Les juro que he terminado de morderme las uñas. Todas, las de las manos también. Es la tensión que me devora, los nervios que me consumen, la impaciencia, el hambre de fútbol que se apodera de mí. Llevo semanas esperando este momento, ansiando que lleguen las primeras conexiones, que los locutores entonen la alineaciones con esa cantarina voz que termina por hacerse más popular que la de los niños que cantan la lotería.
Hoy prácticamente no he salido de casa, me lo he pasado devorando toda la prensa deportiva, quería estar bien seguro de a qué hora empezaba y qué cadena lo retransmitía. Ya tengo todo preparado para cuando vaya llegando la hora. Sé dónde voy a estar, sé lo que voy a hacer, sé que dentro de un año me acordaré de qué estaba haciendo exactamente en esta fecha a esa hora bendita. Que Dios bendiga el fútbol.
Antes de dormir he soñado con los bares repletos de espectadores, cargados de humo pesado (evidentemente debo poner orden en mis sueños, lo del humo ha pasado a mejor vida), con los cristales sudados por el calor de decenas de clientes en el interior que vociferan, se exaltan, se acuerdan de la madre del árbitro y cargan contra el delantero del equipo contrario que ha tenido la ocurrencia de tirar a puerta. Creo que me he dormido como un niño cuando mi equipo metía el sexto gol, seguro que mi sonrisa era meliflua y bondadosa como la de un bebé. Deseo ardientemente que empiece el partido, que el Real Madrid y el Barcelona salten al terreno de juego, que la pasión se desborde, que los aficionados se concentren ante la trascendencia del juego, no en vano es el partido del siglo. Otra vez.
Deseo que llegue la hora del partido y que toda España esté pendiente de la radio y de la tele, que las cabezas estén concentradas en la pequeña pantalla, que los ojos no se separen del televisor, que nadie piense en otra cosa. ¡Que viva la afición al fútbol, que vivan los derbis! Yo siempre he disfrutado muchísimo los grandes partidos de fútbol, siempre añoro que lleguen, las calles están vacías, el populacho se vuelve a sus cuarteles y puedo pasear sin encontronazos, sin devolver saludos a desconocidos, con toda la acera ante mí, la calle mayor a mi disposición, los escaparates iluminados y festivos dispuestos en exclusiva para mí, parándome si quiero, horas de calma y paz para mí solo, sin tener que oír los desmesurados berridos de cuatro infantes consentidos que por mí podrían caer en manos de Herodes.

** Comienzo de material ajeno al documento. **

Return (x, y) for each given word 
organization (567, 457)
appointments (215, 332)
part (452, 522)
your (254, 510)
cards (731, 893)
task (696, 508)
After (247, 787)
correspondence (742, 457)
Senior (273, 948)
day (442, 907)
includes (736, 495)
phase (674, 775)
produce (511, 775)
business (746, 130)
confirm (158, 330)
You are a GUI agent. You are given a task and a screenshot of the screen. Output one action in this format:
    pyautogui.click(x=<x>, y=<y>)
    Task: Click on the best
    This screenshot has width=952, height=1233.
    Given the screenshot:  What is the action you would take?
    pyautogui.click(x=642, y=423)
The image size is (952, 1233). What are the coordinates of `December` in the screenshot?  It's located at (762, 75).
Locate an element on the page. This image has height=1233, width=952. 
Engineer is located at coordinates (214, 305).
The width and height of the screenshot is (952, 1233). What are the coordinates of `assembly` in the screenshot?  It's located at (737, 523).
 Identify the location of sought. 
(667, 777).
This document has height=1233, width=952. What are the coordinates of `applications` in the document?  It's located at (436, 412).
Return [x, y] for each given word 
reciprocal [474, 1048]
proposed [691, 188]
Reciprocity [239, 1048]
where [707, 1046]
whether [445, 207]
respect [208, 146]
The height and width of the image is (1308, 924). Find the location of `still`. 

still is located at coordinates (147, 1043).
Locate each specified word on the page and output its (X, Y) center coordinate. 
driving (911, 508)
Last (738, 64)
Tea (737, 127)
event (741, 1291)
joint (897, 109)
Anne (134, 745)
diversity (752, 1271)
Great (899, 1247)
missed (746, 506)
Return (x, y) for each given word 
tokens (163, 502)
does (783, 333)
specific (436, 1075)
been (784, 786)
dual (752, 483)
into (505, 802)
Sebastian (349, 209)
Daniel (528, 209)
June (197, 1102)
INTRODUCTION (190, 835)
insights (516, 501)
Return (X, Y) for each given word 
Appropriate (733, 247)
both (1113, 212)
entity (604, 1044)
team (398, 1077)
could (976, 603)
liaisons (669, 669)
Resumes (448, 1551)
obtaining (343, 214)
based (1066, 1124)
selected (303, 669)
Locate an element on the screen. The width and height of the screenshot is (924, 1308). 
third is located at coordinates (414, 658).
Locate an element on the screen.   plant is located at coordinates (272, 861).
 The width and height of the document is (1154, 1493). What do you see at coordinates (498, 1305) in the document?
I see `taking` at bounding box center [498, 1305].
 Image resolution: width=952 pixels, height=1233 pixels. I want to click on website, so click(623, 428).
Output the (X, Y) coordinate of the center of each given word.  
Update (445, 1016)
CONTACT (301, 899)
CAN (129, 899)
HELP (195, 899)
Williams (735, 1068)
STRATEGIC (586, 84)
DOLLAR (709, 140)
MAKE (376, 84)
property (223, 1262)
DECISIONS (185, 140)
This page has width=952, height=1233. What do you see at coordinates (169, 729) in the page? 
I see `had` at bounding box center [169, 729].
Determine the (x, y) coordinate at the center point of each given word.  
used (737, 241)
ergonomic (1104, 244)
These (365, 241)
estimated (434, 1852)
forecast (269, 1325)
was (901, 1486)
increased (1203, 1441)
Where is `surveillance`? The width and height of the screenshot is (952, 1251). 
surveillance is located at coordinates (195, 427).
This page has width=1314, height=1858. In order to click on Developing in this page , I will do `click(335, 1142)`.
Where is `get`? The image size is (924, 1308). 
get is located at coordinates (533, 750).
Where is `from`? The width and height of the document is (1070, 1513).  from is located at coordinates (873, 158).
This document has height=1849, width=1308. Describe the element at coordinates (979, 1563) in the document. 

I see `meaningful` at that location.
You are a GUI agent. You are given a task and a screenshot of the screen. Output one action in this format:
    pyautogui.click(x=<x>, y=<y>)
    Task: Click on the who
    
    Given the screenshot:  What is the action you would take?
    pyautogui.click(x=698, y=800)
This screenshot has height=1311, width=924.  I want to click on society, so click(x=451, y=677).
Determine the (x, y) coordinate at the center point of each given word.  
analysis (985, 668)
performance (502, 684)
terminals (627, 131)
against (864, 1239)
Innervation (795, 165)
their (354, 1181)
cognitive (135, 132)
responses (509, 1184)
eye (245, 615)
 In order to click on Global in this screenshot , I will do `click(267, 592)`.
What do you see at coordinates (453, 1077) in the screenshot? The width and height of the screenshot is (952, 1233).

El pub de la esquina, afortunadamente anclado en el pasado y sin televisión, permanece a mi entera disposición, el camarero raudo al atenderme me deja solo, sin agredirme con una conversación que no deseo, y corre al otro extremo de la barra a ponerse el auricular en la oreja. Me tomo mi sanfrancisco escuchando con pleno placer la horrible música de ascensor que ponen para que las parejas de novios, que hoy tampoco llegarán, se metan mano con frenesí. Nadie me empuja, nadie habla alto a mi oído para hacerse entender por un camarero atareado.
Les juro que he terminado de morderme las uñas. Es la tensión que me devora, los nervios que me consumen. Yo siempre he disfrutado los grandes partidos de fútbol, las avenidas vacías, las calles sin tráfico, la ciudad cubierta por un desconocido y benéfico silencio, los camareros suplicando que entre a darles algo de trabajo… Que viva el derby. Que todas las semanas haya derbis. Viva el fútbol.